In a large bowl, combine both flours, brown sugar, baking powder, cinnamon, nutmeg, and salt.: The aroma of warm cinnamon and nutmeg will bloom immediately, signaling the spice balance is right. Gently whisking the dry mix ensures the baking powder distributes evenly, which is crucial because uneven leavening can cause spots of dense pancake. You should see a uniform pale tan mixture with specks of spice. A common mistake is rushing this step and leaving clumps of brown sugar or pockets of leavener, which leads to uneven rise. If you find any clumps, press them through the whisk so the batter can hydrate evenly later.
In a medium bowl, whisk together eggs, milk, melted butter, and vanilla. Stir in sweet potato until evenly combined.: As you whisk, the mixture will become glossy and slightly thick from the melted butter . When you fold in the warm or room temperature mashed sweet potato , the batter takes on a creamy, velvety texture and a soft orange hue. This wet mix is where moisture and richness come from, so make sure the mashed sweet potato is smooth enough to incorporate without lumps. A frequent pitfall is using cold, lumpy mash, which can create streaks in the batter; if needed, warm and mash it until smooth before adding.
Make a well in the middle of the dry ingredients and add the wet ingredients.
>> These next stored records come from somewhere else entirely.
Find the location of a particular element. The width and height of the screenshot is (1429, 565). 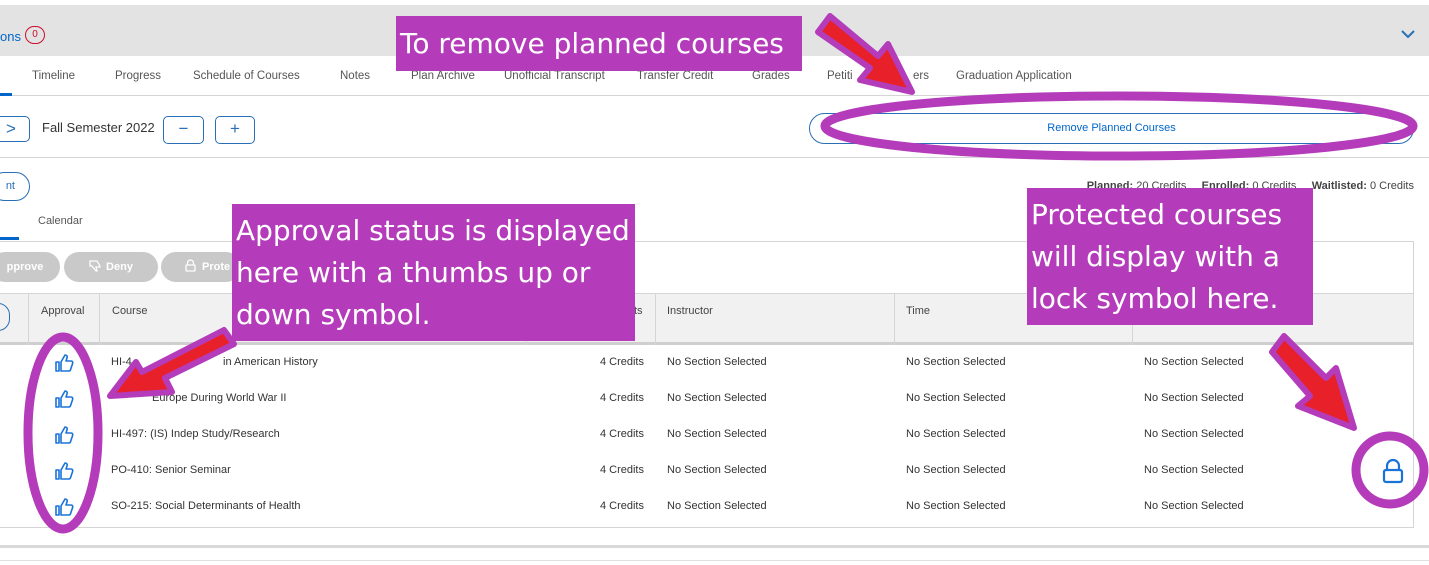

remove-term-button: − is located at coordinates (184, 130).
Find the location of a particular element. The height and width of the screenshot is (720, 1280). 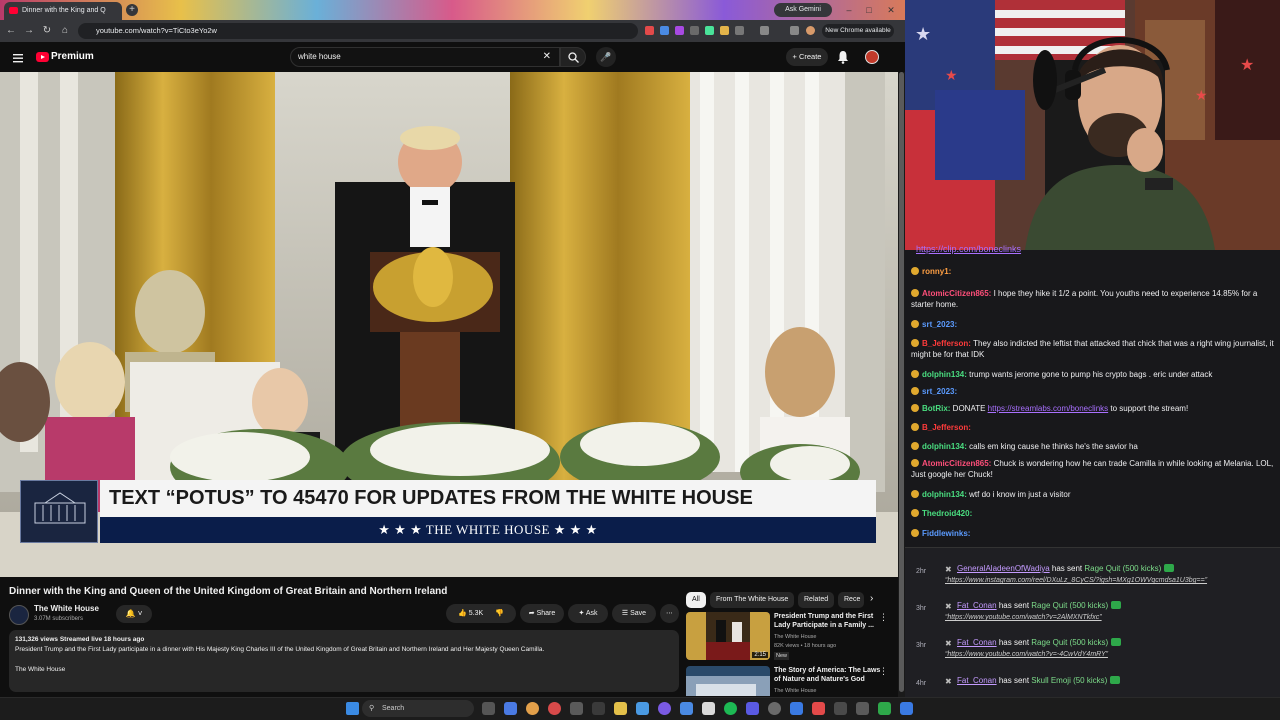

reload-icon: ↻ is located at coordinates (47, 31).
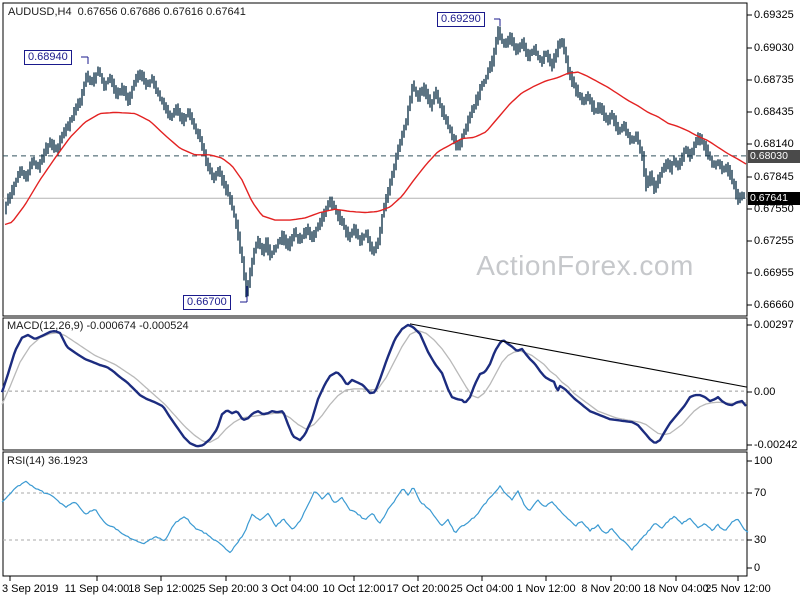 The height and width of the screenshot is (600, 800). I want to click on time-axis-tick-label: 3 Sep 2019, so click(30, 589).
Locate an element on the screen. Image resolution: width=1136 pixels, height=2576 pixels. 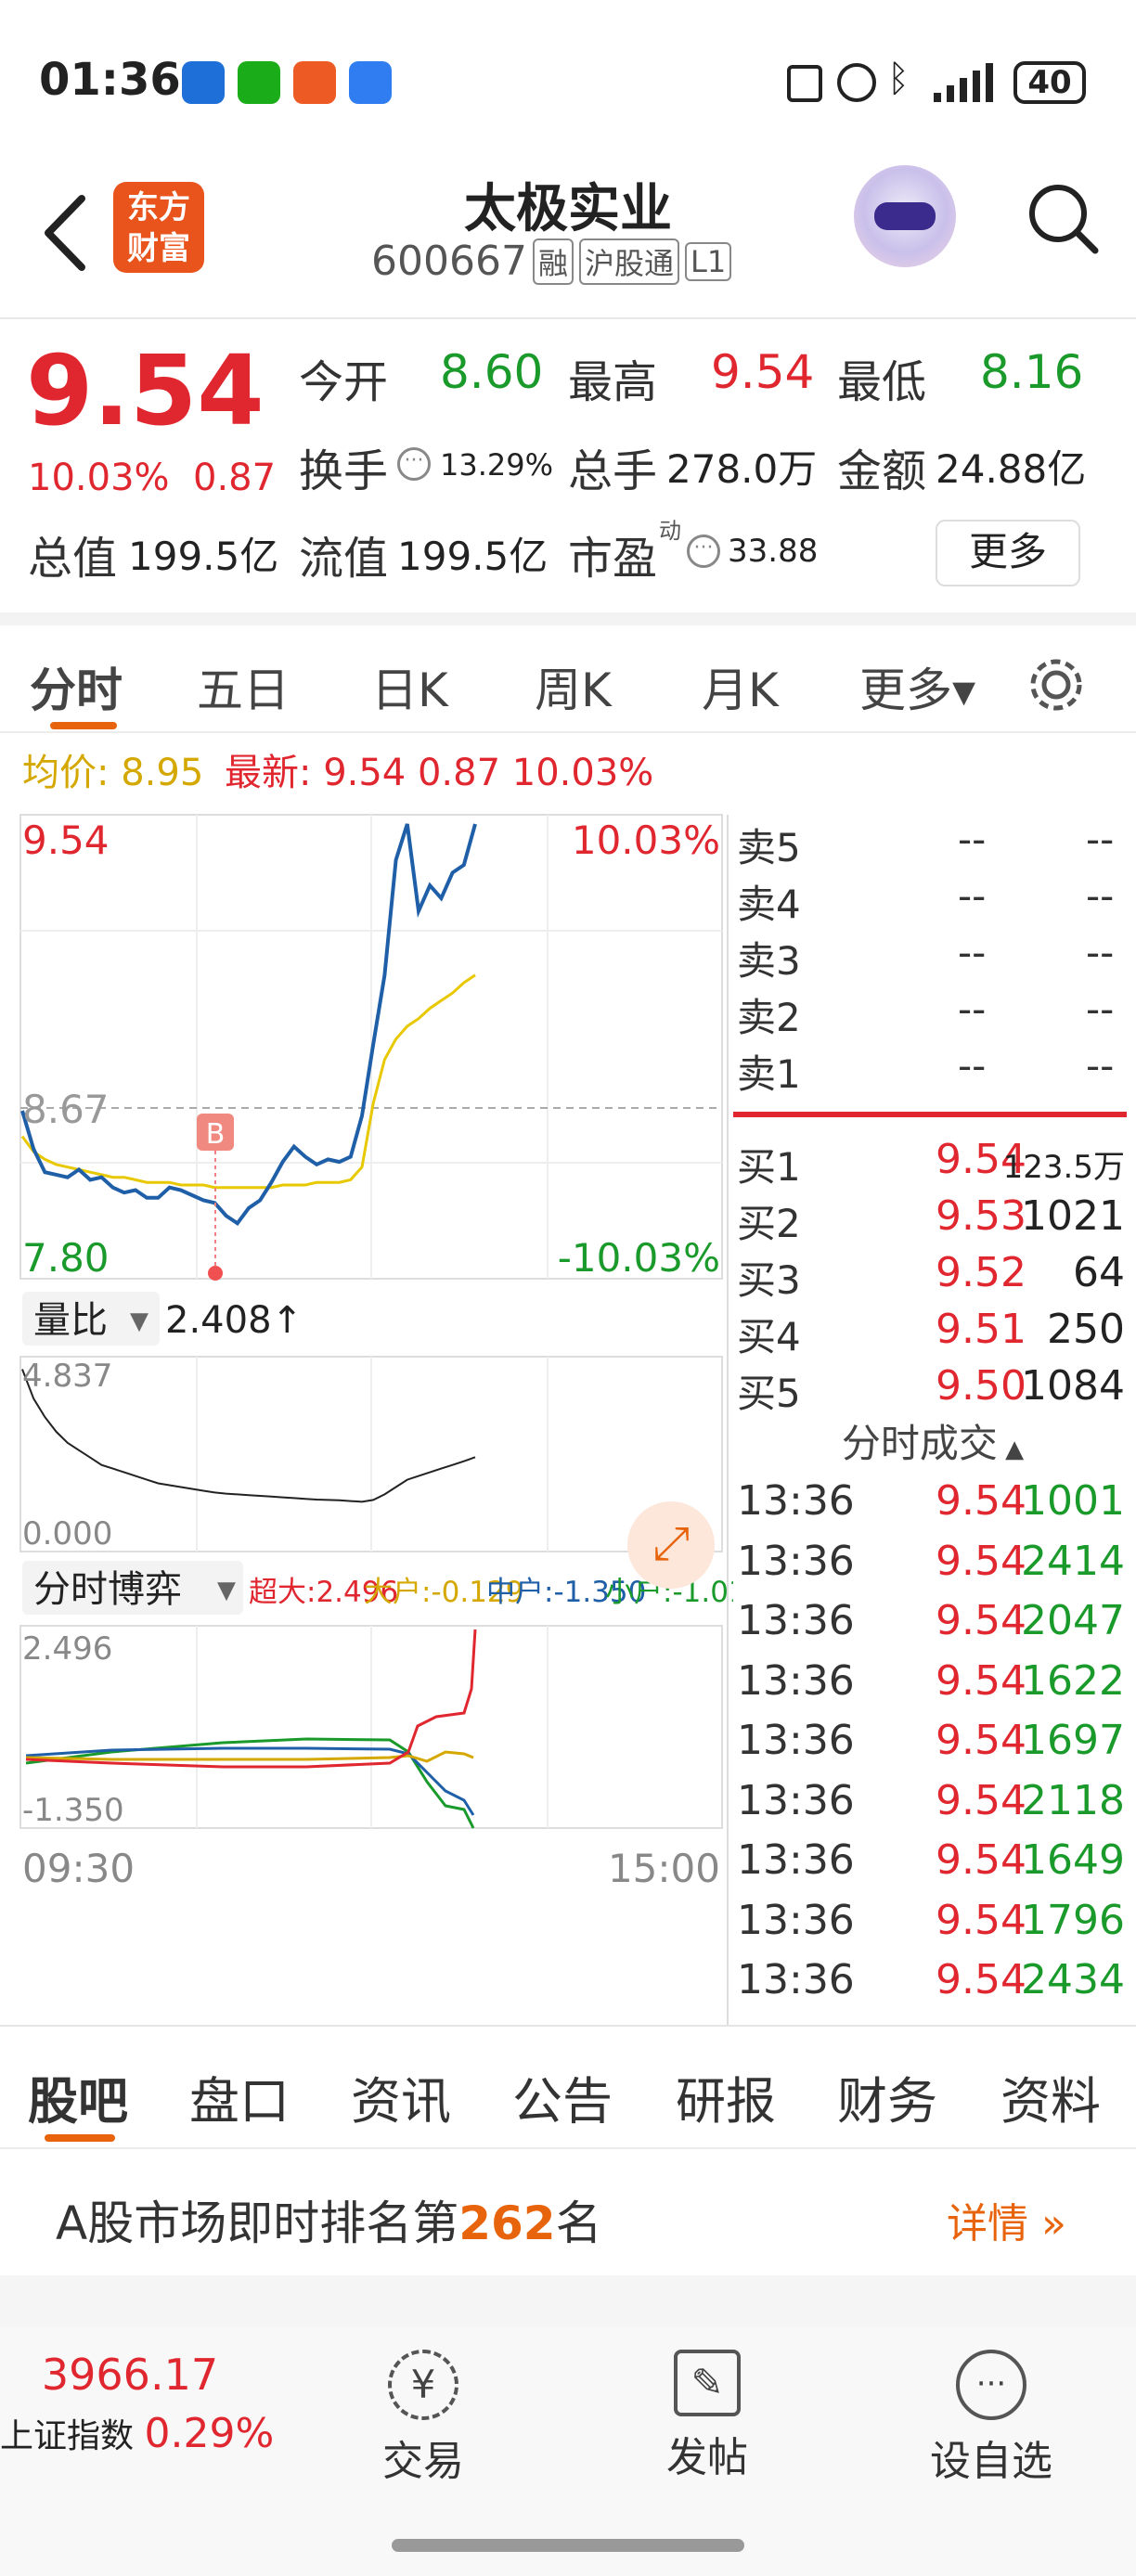
fund-flow-label: 分时博弈 is located at coordinates (108, 1590).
Stir with a wooden spoon or rubber spatula until mixed.: When you fold wet into dry, the batter will thicken and smell warmly spiced. Use gentle strokes to combine until just mixed, leaving a few small streaks is fine. Overmixing develops gluten from the flours and yields tougher pancakes, so resist the urge to keep stirring. The correct texture is a slightly lumpy batter that pours slowly from a spoon. If your batter seems too thick, it should still be pourable; you can let it rest briefly to hydrate or add a splash more milk if absolutely necessary.
Heat a griddle or nonstick pan over medium heat. Coat with vegetable oil.: You want a surface that is hot enough to sizzle when a drop of batter hits it, yet not so hot that the exterior chars before the center cooks. The oil should shimmer lightly across the pan; if it smokes, lower the heat and let it cool for a moment. The first pancake is often a tester, so watch its underside for a golden brown color and bubbling at the surface. A common error is cooking at too high a temperature which results in dark outsides and raw middles, so adjust the heat to achieve an even golden color.
Pour batter onto heated and greased griddle, forming pancakes about 4 inches across. Cook until bubbles form on the surface. Flip over and cook until cooked through.: As the batter hits the hot surface you should hear a gentle sizzle and see edges set while tiny bubbles dome across the top. That bubbling is your cue to flip. When you turn, the underside should be a deep golden brown with a satisfying crust. After flipping, listen for a softer sizzle as the interior finishes. Press lightly with a spatula; if the center springs back, they are done. Avoid flipping repeatedly, as that deflates the pancakes and makes them dense.
Melt 1 tablespoon butter in a small pan. Add pecans and cook, stirring frequently until toasted, 2 to 3 minutes. Sprinkle 1 tablespoon brown sugar on top. Stir to coat pecans. Once sugar is melted, remove pan from heat.: Toasting pecans in a bit of butter releases their oils and transforms their flavor to a warm, nutty note. The brown sugar melts into a glossy glaze that clings to the nuts, giving a caramelly crunch. You will smell a fragrant toasty note when they are ready. Be attentive because nuts burn quickly; constant stirring for those few minutes prevents scorching. If the sugar begins to smoke or darken too much, remove the pan immediately to avoid bitterness.
Place marshmallow fluff in a medium bowl. Add boiling water and whisk until smooth.: The marshmallow creme will loosen and become glossy as you whisk, turning into a silky sauce that is easy to drizzle. The steam from the boiling water gently thins it without losing that pillowy sweetness. You should stop whisking once the sauce is smooth and pourable, with no visible lumps. A common misstep is adding too much water which makes the sauce too thin; add the hot water gradually and stop when the texture is just right for drizzling.